On a recent visit to Paris, the ceo of a major French luxury group tells monocle that his biggest management concern isn’t the conflict in Ukraine, the state of the markets or stalled supply chains, it is the impending talent exodus from China. “No one wants to stay after the school year finishes,” he says. “Everyone wants to come back to Paris or be reassigned somewhere else in the world. And, of course, I owe it to these colleagues to find them new positions, even if I don’t have any, given all that they’ve been through.”

As China approaches three years of on-off lockdowns, Beijing is struggling to contain the steady stream of horror stories that have accompanied its “dynamic” approach to containing the pandemic. From families separated because a mother or father has been shipped off to a quarantine centre hundreds of kilometres away to managers who have moved from running shops to becoming trauma counsellors, China is set to lose tens of thousands of executives, entrepreneurs and their families as conditions have become intolerable and quality of life eroded.

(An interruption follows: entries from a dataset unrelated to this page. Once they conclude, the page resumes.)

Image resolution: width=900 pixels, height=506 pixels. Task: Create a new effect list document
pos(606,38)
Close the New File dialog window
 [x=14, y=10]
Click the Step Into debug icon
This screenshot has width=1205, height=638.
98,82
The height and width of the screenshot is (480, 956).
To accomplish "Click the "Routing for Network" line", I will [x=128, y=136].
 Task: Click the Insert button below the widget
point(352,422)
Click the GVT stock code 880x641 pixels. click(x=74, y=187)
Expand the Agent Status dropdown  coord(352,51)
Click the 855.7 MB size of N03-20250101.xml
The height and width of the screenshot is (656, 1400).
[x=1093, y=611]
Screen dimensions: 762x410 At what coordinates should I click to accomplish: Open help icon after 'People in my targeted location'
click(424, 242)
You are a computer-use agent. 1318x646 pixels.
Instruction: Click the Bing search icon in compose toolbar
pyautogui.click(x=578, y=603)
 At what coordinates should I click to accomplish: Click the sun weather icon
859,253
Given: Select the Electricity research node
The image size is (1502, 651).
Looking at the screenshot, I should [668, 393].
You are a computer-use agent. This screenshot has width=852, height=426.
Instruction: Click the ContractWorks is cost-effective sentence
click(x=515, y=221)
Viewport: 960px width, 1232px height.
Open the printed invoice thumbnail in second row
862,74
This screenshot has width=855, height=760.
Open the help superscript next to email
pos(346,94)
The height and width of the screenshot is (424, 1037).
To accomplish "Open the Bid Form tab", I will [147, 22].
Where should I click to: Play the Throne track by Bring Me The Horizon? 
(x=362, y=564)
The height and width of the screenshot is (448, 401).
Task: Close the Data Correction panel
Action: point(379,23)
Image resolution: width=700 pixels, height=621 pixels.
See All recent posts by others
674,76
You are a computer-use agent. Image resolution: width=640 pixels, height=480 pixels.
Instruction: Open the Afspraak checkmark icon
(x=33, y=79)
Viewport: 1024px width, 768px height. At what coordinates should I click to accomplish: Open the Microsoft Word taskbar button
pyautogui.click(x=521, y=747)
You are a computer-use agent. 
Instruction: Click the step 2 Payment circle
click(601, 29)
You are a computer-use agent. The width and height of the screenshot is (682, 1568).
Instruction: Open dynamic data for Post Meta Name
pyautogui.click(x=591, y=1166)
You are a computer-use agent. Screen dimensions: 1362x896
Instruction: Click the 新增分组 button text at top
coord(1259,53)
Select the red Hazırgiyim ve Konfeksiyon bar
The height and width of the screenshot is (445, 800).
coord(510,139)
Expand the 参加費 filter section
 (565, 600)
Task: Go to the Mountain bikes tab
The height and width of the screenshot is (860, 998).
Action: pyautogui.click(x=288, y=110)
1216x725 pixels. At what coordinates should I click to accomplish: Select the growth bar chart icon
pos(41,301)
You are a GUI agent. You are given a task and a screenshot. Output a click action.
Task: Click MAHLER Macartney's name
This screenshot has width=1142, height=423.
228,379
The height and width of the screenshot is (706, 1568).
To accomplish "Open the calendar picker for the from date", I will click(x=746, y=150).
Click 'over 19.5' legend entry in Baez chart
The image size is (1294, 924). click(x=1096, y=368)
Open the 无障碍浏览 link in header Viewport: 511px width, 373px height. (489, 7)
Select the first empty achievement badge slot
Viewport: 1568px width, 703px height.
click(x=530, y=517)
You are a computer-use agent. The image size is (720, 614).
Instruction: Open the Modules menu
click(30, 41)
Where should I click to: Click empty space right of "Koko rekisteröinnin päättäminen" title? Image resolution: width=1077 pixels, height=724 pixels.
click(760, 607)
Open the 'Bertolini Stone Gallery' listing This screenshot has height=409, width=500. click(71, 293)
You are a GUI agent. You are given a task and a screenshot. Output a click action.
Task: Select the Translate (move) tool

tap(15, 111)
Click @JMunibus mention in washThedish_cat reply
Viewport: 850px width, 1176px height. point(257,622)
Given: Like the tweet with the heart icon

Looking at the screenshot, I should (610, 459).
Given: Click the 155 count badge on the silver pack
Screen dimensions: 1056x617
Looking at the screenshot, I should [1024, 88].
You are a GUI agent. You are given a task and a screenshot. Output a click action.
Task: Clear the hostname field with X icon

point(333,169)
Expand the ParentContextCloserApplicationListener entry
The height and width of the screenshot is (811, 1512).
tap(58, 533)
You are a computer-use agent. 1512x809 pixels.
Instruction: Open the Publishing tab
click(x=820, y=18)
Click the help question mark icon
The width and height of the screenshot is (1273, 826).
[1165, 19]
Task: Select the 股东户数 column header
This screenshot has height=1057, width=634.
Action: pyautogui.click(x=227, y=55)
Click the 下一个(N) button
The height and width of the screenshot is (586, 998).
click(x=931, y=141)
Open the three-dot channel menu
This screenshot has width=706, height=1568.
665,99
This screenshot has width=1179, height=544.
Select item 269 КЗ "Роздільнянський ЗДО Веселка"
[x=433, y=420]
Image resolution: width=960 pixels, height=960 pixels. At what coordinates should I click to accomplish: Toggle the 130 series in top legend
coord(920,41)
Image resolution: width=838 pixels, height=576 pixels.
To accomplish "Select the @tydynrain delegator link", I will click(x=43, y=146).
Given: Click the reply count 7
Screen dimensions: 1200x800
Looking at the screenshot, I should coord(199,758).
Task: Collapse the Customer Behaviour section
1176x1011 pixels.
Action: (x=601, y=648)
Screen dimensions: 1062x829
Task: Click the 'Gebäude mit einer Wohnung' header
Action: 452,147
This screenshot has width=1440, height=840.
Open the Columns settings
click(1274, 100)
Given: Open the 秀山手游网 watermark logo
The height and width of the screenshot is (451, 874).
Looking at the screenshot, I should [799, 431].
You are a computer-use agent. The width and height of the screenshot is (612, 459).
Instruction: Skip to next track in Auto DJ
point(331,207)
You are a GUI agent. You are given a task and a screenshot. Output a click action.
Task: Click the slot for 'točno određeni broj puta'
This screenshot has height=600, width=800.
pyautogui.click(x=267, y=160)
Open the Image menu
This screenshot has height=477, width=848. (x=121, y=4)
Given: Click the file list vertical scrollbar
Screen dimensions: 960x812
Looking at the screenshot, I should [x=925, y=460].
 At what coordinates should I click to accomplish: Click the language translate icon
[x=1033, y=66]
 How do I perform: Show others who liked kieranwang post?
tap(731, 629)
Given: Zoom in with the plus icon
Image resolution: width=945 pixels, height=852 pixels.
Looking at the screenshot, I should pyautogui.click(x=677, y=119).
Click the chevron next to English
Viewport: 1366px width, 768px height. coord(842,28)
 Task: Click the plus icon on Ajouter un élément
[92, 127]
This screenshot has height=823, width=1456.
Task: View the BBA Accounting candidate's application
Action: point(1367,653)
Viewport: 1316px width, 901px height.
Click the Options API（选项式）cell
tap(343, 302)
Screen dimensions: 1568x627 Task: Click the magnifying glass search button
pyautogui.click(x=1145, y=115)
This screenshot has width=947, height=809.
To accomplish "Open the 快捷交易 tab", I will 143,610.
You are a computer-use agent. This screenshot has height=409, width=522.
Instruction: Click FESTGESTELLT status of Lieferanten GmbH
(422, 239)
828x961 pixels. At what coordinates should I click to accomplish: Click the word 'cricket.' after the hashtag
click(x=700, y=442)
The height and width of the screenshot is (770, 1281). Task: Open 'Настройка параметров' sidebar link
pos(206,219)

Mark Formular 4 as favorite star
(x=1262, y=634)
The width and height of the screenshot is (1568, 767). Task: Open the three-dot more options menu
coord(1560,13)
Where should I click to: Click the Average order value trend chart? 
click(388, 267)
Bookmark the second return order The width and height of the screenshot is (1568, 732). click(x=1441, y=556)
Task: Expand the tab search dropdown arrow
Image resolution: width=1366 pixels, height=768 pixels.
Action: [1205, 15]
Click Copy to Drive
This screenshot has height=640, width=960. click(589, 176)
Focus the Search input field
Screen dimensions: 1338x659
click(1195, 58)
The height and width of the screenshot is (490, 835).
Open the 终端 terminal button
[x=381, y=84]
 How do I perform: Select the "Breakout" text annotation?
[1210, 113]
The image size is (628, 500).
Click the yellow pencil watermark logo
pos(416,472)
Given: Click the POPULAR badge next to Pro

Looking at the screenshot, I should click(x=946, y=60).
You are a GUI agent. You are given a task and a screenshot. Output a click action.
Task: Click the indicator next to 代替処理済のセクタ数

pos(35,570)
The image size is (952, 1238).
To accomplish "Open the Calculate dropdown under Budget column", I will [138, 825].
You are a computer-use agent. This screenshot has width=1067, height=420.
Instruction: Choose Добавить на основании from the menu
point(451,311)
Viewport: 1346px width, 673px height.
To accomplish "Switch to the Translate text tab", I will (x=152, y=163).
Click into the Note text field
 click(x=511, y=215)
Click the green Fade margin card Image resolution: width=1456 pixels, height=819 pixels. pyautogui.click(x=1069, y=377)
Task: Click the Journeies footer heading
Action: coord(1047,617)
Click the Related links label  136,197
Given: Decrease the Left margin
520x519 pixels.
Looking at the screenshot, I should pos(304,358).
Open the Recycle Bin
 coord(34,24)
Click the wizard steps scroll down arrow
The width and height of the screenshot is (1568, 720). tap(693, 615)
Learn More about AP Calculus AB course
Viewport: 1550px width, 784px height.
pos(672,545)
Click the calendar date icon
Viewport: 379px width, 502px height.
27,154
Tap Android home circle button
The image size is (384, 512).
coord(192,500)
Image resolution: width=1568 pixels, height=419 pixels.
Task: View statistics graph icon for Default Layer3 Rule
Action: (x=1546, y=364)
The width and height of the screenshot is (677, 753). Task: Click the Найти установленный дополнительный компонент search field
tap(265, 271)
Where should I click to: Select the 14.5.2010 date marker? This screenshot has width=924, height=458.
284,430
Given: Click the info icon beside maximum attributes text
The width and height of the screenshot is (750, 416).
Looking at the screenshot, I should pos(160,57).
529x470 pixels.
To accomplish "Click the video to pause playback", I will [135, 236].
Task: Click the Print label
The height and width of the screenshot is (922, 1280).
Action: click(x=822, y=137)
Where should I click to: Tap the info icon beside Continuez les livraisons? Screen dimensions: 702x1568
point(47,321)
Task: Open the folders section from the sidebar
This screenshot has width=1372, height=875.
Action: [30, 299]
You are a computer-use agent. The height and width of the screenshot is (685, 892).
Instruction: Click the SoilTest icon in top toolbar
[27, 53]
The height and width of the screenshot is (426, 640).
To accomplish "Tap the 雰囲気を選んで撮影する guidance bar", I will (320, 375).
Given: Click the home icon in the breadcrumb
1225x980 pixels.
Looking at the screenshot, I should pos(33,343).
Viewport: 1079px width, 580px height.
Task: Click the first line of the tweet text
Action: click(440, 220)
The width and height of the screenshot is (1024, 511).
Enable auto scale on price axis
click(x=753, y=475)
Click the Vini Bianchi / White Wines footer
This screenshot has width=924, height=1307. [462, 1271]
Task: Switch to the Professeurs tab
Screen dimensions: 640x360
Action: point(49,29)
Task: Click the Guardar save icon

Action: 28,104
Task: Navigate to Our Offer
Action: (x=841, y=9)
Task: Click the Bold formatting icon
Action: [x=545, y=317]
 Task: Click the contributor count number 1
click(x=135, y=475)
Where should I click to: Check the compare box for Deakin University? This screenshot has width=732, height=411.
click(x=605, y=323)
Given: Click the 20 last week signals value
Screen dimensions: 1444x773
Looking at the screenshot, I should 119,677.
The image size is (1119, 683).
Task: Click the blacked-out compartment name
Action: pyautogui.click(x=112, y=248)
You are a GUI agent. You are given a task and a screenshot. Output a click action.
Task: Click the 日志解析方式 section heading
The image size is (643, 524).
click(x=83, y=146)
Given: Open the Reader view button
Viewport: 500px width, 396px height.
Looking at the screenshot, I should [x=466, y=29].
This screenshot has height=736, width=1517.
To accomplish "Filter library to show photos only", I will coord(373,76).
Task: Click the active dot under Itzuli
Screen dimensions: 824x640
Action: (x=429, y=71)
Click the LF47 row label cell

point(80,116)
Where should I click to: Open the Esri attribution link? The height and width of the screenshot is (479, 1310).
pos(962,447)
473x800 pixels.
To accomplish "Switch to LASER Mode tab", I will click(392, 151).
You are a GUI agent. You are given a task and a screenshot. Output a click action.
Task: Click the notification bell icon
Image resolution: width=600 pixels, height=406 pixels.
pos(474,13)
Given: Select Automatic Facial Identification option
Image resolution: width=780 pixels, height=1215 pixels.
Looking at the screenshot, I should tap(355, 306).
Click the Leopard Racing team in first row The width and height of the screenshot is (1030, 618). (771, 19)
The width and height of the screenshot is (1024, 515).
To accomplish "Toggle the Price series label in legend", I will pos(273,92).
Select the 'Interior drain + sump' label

“It’s not just Western staff who want to leave, it’s also our Chinese staff,” says a Spanish vice president of a global retail group. “It’s become increasingly uncomfortable to host conference calls with most of our company able to travel and do their jobs while our Chinese teams are locked up at home. It raises many questions about what business in China will look like in the medium term.”

While multinationals are unlikely to exit the market, there’s the looming challenge of how they’re going to oversee a region that’s tricky to manage at the best of times. Do they start offering hardship or danger pay because working in Shenzhen will be seen as unsavoury? Or, like so many shifts that occurred during the pandemic, will things settle back to something that resembles normal?

“I doubt it. Staff are leaving and memories aren’t that short,” says the French ceo. “When you’re sent into quarantine, separated from your pet and then told it had to be put down for reasons unexplained, you realise you’re in a country with values too far removed from your own.”

aviation ––– global

Flights of fancy

Can an industry that transports the rich and powerful at speed ever be sustainable? If a Mediterranean-bound Boeing with 180 holidaymakers on board is environmentally culpable, what of a €60m Gulfstream G650 carrying six bankers and three crew from Zürich to New York?


That private aviation can be green is a tough sell. Yet the journey to carbon elimination was a key theme at this year’s European Business Aviation Convention and Exhibition, which is held annually in Geneva. On the surface, it was business as usual at the city’s Palexpo, with ultra-wealthy clients and window shoppers mingling with trade visitors.

Gulfstream and Bombardier have long been battling for the title of longest-range and fastest business jet. This year Bombardier took the initiative, announcing the relaunch of the 15,000km-range-nudging Global 8000.

Business aviation is booming. Lockdowns, border restrictions and the grounding of much of commercial aviation during the pandemic saw those who could afford it turn to this reliable and safe way to travel, whether owned or chartered.

France’s Dassault had its newest intercontinental offerings on show – the Falcon 6x and, in mock-up, the larger 10X. Airbus Helicopters displayed a limited-edition ACH130 with an Aston Martin-styled interior. Shared – or fractional – ownership operator Flexjet is beefing up its European fleet with five more aircraft this year.

The sustainability message was very much present, with biofuel seen as a way to offset emissions and new forms of propulsion, such as hybrid electric, a longer-term solution. The sector is convinced it can become carbon-neutral by 2050. Watch this airspace.